Prove $\cos 2α = 2 \sin^2β + 4\cos (α + β) \sin α \sin β + \cos 2(α + β)$

Question

We have to prove

Prove that $\cos 2α = 2 \sin^2β + 4\cos (α + β) \sin α \sin β + \cos 2(α + β)$.

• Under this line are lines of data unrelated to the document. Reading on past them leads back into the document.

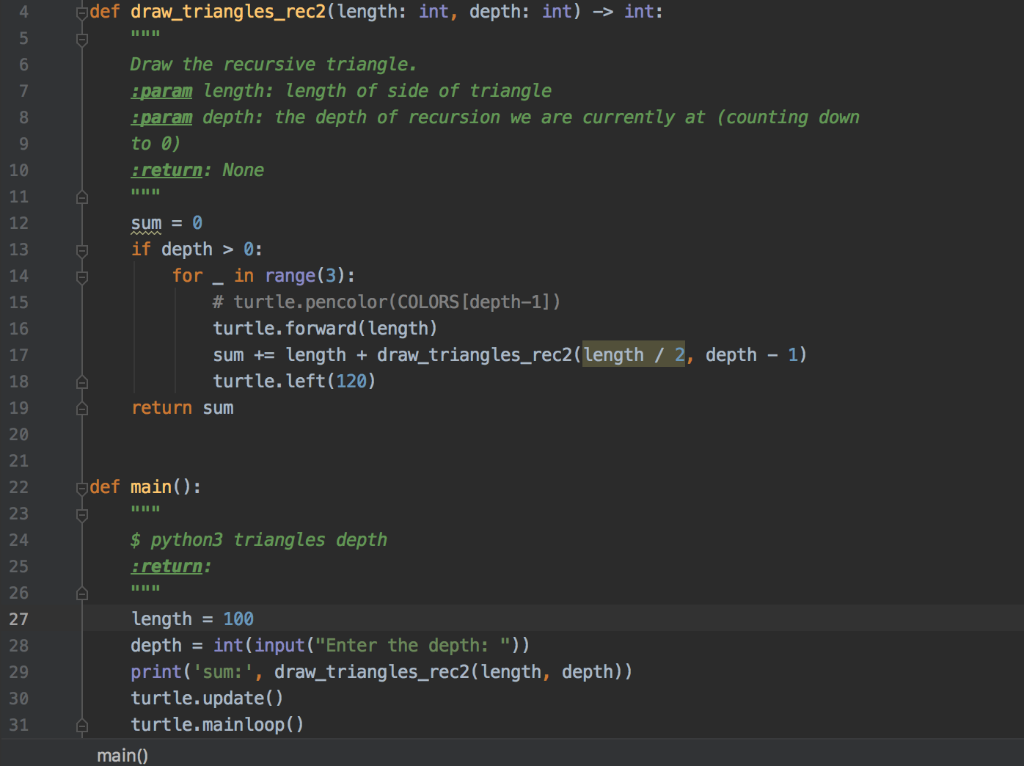Click the fold-end gutter marker at line 18
The height and width of the screenshot is (766, 1024).
(x=82, y=381)
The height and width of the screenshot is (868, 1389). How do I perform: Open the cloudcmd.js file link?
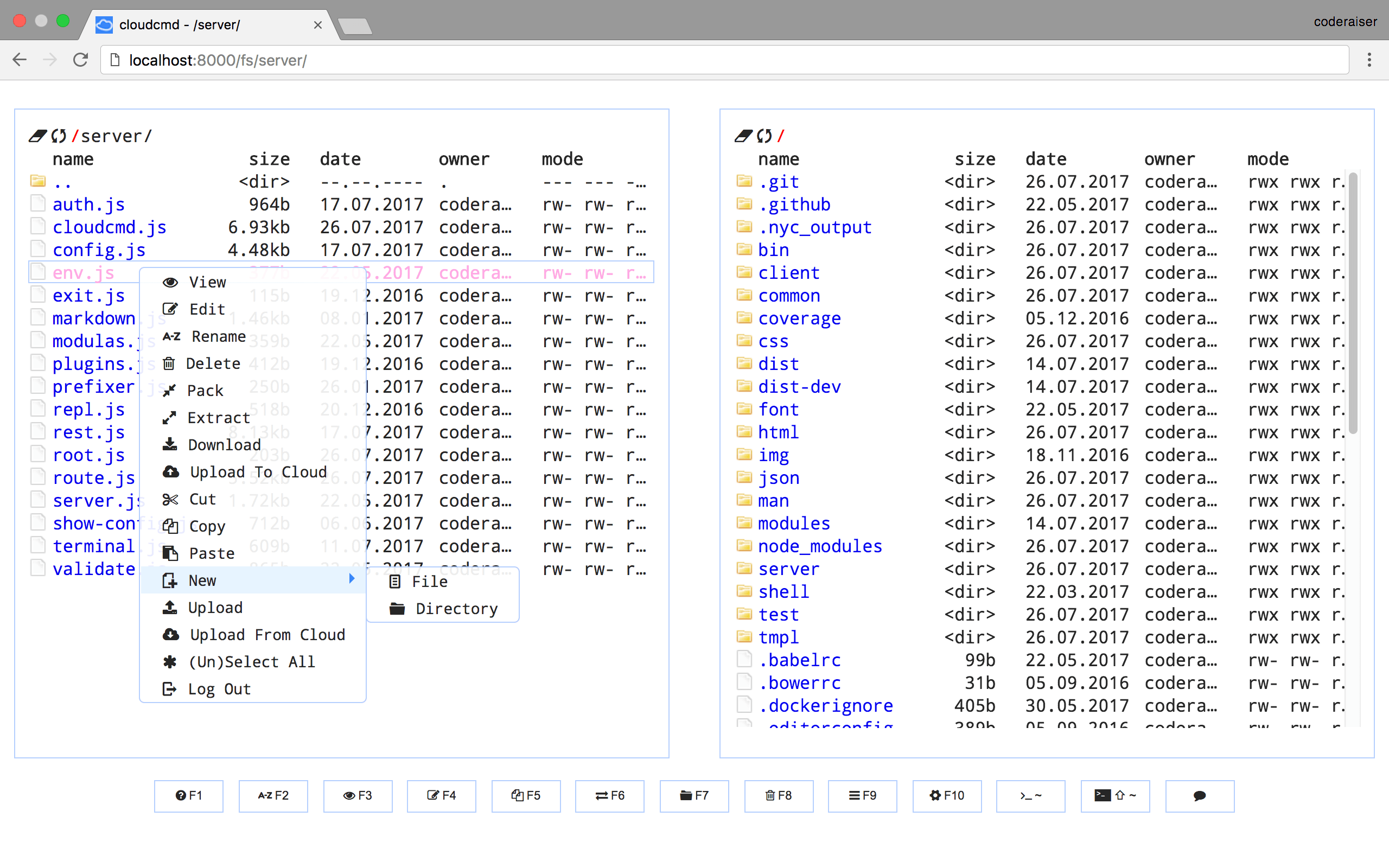point(109,227)
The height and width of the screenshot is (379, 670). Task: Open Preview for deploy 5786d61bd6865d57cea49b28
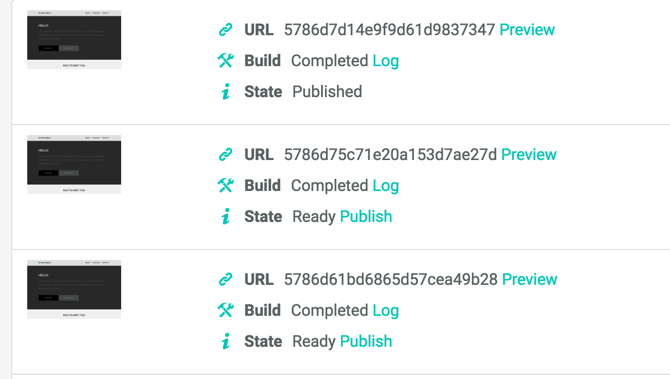[529, 279]
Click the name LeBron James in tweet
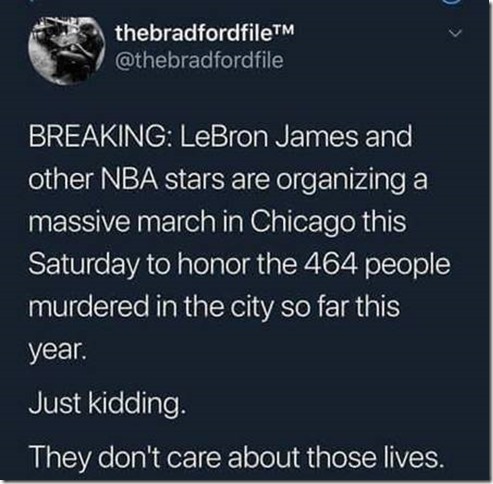Viewport: 493px width, 484px height. pyautogui.click(x=270, y=137)
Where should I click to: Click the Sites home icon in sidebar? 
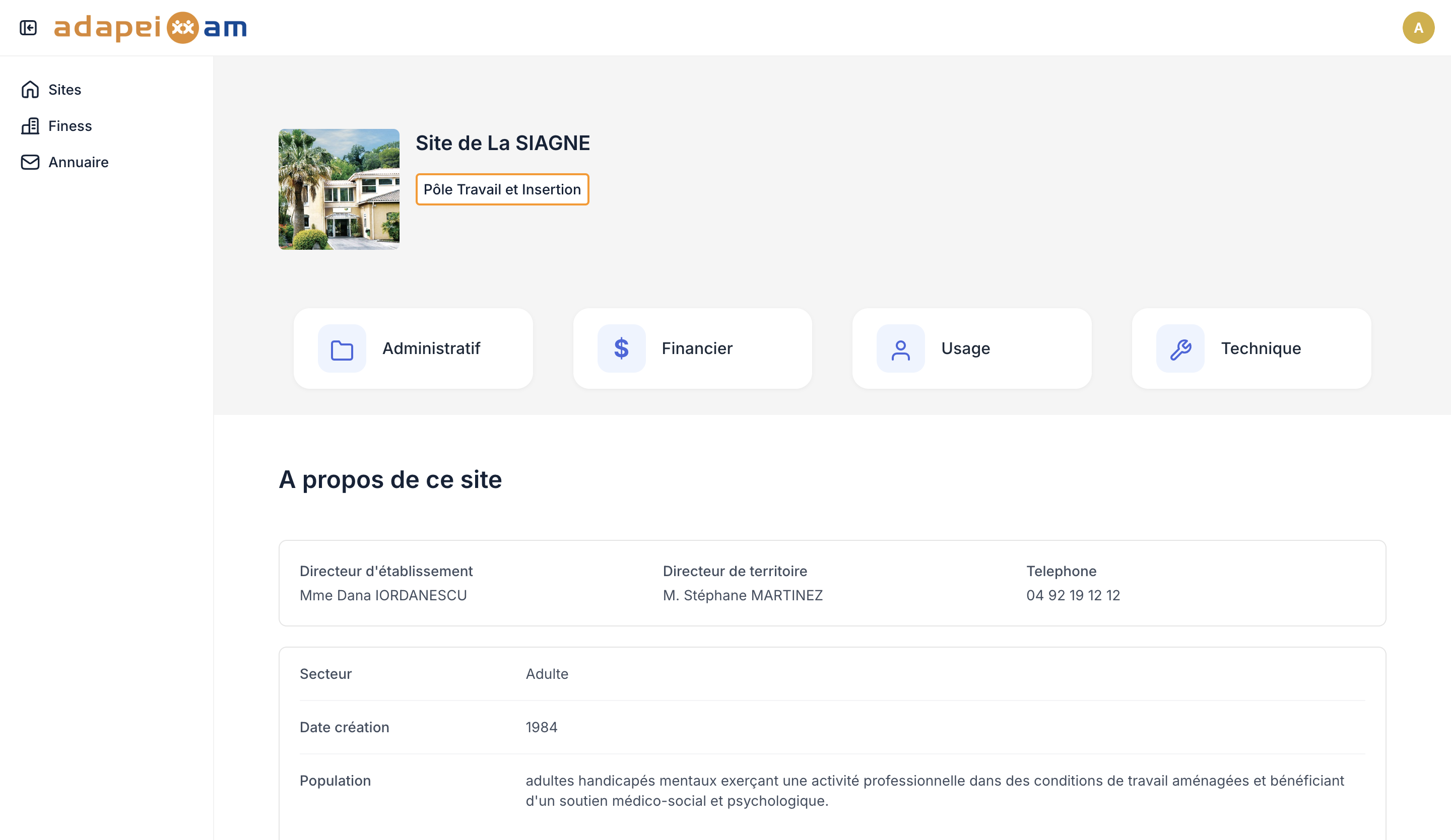coord(30,89)
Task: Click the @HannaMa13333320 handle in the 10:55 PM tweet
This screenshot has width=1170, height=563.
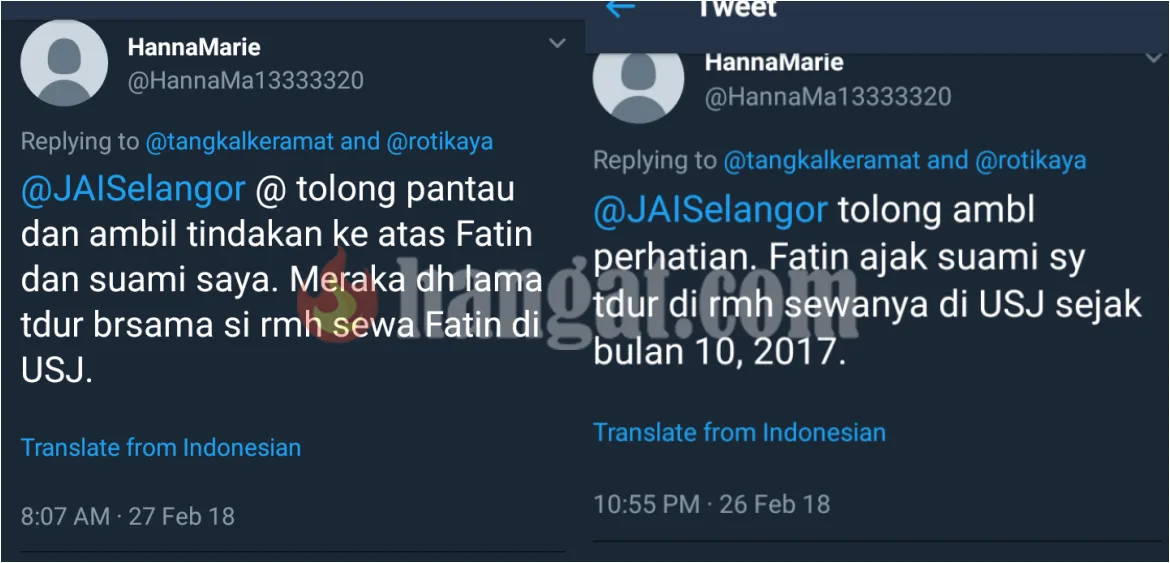Action: pos(828,96)
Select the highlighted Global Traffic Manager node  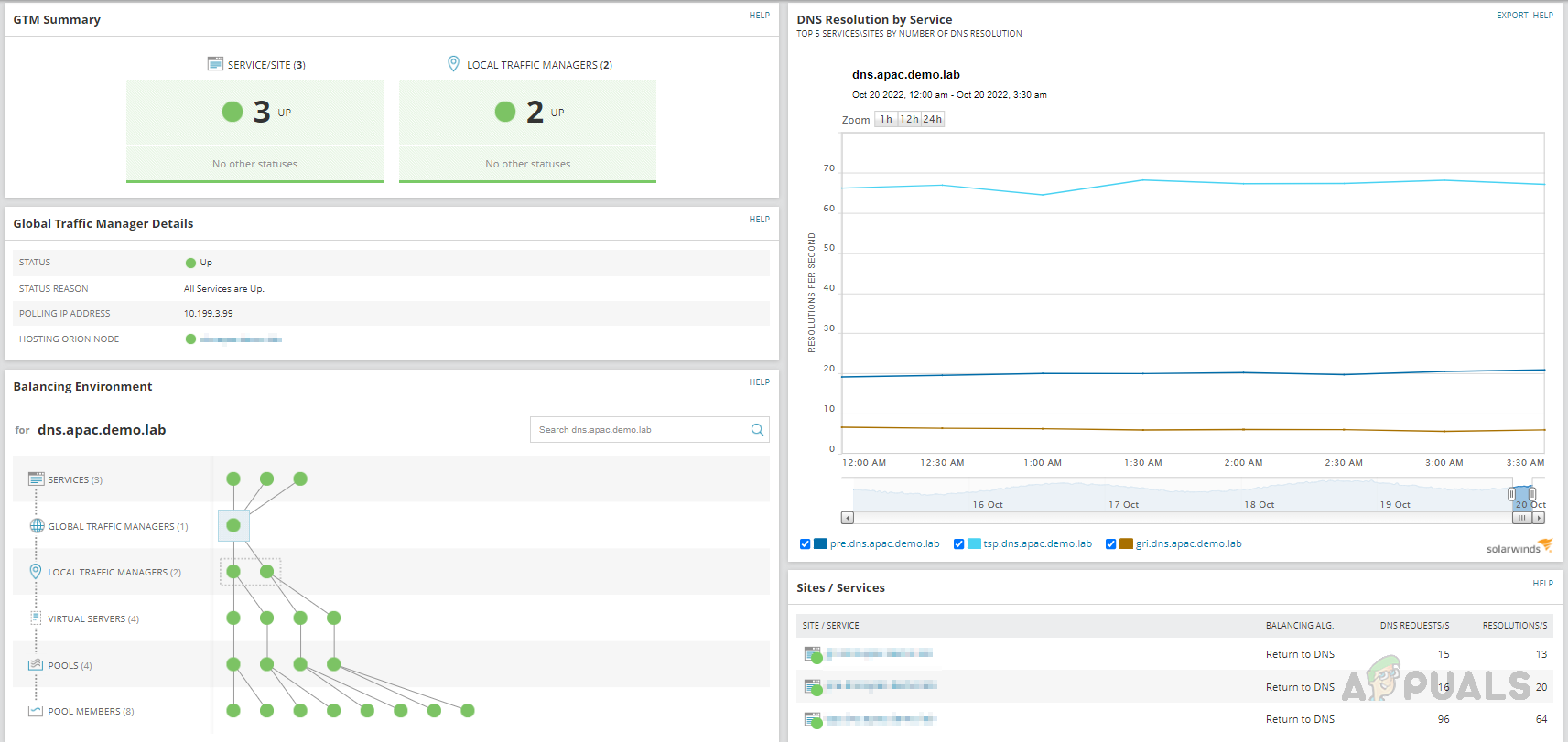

It is difficult for me to start off. I request someone to provide me a hint.

Answer 1

Hint:

$$\cos(a+b)=\cos(a)\cos(b)-\sin(a)\sin(b)$$

From that identity you can substitute the three $\cos$ you have.

Answer 2

$$2\sin\alpha\sin\beta=\cos(\alpha-\beta)+\cos(\alpha+\beta)$$

Now like Help with trigonometric equation, apply $$\cos(\alpha-\beta)\cos(\alpha+\beta)=\cos^2\alpha-\sin^2\beta$$

Finally use $\cos2A=2\cos^2A-1$ for $\cos2(\alpha+\beta)$

Answer 3

$$P=2 \sin^2β + 4\cos (α + β) \sin α \sin β + \cos 2(α + β)$$

We have that:

$$2\cos (\alpha + \beta)\sin (\beta)=\sin (\alpha + 2\beta)-\sin (\alpha)$$

so,

$$4\cos (\alpha + \beta)\sin (\beta)\sin(\alpha)=2\sin (\alpha + 2\beta)\sin(\alpha)-2\sin^2(\alpha)$$

but,

$$2\sin (\alpha + 2\beta)\sin(\alpha)=\cos(2\beta)-\cos[2(\alpha + \beta)]$$

then

$$P=2 \sin^2β +\cos(2\beta)-\cos[2(\alpha + \beta)]-2\sin^2(\alpha)+\cos[2(\alpha + \beta)]\\ P=1-\cos(2\beta)+\cos(2\beta)-2\sin^2(\alpha)=\cos(2\alpha)$$